Originally Posted by ShyPianist
Now I find memory acquired through those passive methods is not so reliable, perhaps because I’m even more self aware, and so I’m paying much more attention to the analytical side of things.

Interesting. Not sure why that would have an effect unless it is something akin to "analysis paralysis" - over analyzing? Thinking some pattern of notes can't possibly be correct because of some analytical knowledge you have about the music?
.



This happens to me sometimes and something I really relate to with my style. I feel as though there is a substantial difference between learning a piece via muscle memory (how I tend to learn but isn't very good) and actually having the piece memorized.

It's why it's easy to memorize a song and play correctly from front to back but not when you jump somewhere random in the score.
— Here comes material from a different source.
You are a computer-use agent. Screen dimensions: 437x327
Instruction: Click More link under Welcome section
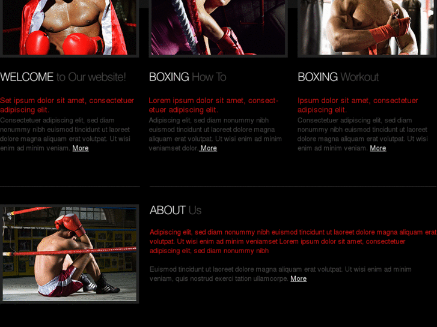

I memorize by chunking about a half page and playing it repeatedly until my fingers have it memorized. The other day I did this with about a full page an hour or so before a lesson. I had it down pretty quick but when I showed up at my instructors studio... I completely blacked out and wasted the whole lesson trying to re-learn the passage. Aside from being embarrassing, I found it a bit bizarre.

My sight reading isn't good enough to memorize pieces from the notes themselves so passive learning is what I'm left with but it most certainly isn't as reliable. I only perform from memory as well. I think what happens is you're thinking a few notes ahead while playing and since it's all in the muscles you just kind of draw a blank on what's coming next, then you mess up, then you get inside your head.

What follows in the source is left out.